The country was just recovering from the Thirty Years’ War, and the strength of the people was being expended in building up the homes, and improving the land made desolate during that fierce struggle. At this time, too, the German people had little liberty, but rather were under the thumb of absolutism, which was at that time the great force in European countries. It was not an epoch favorable to the cultivation of the fine arts. There was no great literature, no great art, no great music. There was, however, a strong religious spirit, which is often the result of hardship and suffering. It is in the field of religion, too, that we find the best music during the seventeenth century, although it was not original in style, but simply a continuation of Luther’s music.[1] The hymn-writers of that time, both Catholic and Protestant, are not to be despised, and we need mention but a few, whose songs have lived even to the present day: as Paul Fleming (1609-1640) and Paul Gerhardt (1606-1676), Protestant; Friedrich Spee (1591-1635) and Johann Scheffer (1624-1677), Catholics. It can be said, then, with some degree of surety, that the performance of music by the early German settlers in Philadelphia was confined, in the province of music, to hymns.

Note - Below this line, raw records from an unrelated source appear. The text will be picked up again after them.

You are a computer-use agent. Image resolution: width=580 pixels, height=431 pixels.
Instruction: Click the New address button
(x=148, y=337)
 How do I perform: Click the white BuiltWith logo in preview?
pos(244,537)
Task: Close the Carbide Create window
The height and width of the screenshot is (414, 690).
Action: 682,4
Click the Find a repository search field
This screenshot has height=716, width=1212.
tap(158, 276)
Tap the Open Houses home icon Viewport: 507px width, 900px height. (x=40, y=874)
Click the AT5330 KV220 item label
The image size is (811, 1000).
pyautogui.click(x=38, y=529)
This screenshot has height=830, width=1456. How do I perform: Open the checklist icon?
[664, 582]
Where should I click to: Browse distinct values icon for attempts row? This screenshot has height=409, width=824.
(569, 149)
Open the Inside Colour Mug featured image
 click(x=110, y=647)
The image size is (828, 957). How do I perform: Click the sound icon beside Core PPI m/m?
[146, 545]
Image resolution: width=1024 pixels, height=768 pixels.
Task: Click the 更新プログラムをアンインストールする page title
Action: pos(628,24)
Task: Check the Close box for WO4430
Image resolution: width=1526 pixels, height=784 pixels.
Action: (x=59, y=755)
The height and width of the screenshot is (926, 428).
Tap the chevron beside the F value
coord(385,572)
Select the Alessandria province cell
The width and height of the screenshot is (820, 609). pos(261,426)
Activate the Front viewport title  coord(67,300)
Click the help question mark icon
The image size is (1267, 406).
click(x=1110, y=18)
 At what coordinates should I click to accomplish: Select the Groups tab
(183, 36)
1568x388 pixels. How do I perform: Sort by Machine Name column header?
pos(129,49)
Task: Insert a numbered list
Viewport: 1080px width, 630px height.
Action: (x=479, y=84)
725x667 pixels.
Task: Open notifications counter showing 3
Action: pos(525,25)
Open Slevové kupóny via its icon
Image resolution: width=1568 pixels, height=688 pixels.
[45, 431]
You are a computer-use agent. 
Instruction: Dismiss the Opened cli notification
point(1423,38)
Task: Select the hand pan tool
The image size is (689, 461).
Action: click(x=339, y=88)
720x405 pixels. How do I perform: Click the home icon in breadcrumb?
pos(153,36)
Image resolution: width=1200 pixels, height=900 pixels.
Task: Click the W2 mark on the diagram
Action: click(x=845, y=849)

In this department the Germans hold an important position; not only was their church music an essential part of their services, but the number of hymn-writers and the many editions of German hymn-books published in Philadelphia testify to the love which these new settlers had for church music.
It is only necessary to mention a few of these hymn-writers to recall to mind the extreme productiveness of this style of literature and music. Among the most important hymn-writers were F. D. Pastorious, of Germantown; Johann Kelpius, of the Wissahickon; Conrad Beissel, of Ephrata, and Count von Zinzendorf, the Moravian.[2]
FOOTNOTES:
[1] Louis Elson, National Music in America, p. 18.
[2] Cf. for further information on this subject: J. H. Dubbs, Early German Hymnology of Pennsylvania; Hausmann, German American Hymnology 1683-1800, in Americana Germanica 1898, Vol. II. No. 3, p. II.
PART I
Beginnings before 1750
CHAPTER I.
Hymn Music of Germans in Philadelphia.
To Francis Daniel Pastorious has been assigned the honor of being the first German hymn writer on American soil. Pastorious[3] was born Sept. 26, 1651 at Sommerhausen, Germany, of cultured parents of some means and position in society. His father Melchior Pastorious had studied Catholic theology and also jurisprudence, but had finally renounced his faith and had become a Protestant. Needless to say Francis Daniel’s education was not neglected. He was sent to school in various places: as Windsheim, Basel, Nuremberg, Erfurt, Strassburg where he studied law and the French language, Jena where besides law he studied Italian, and finally he took his degree of Doctor of Laws at Altdorf, 1676.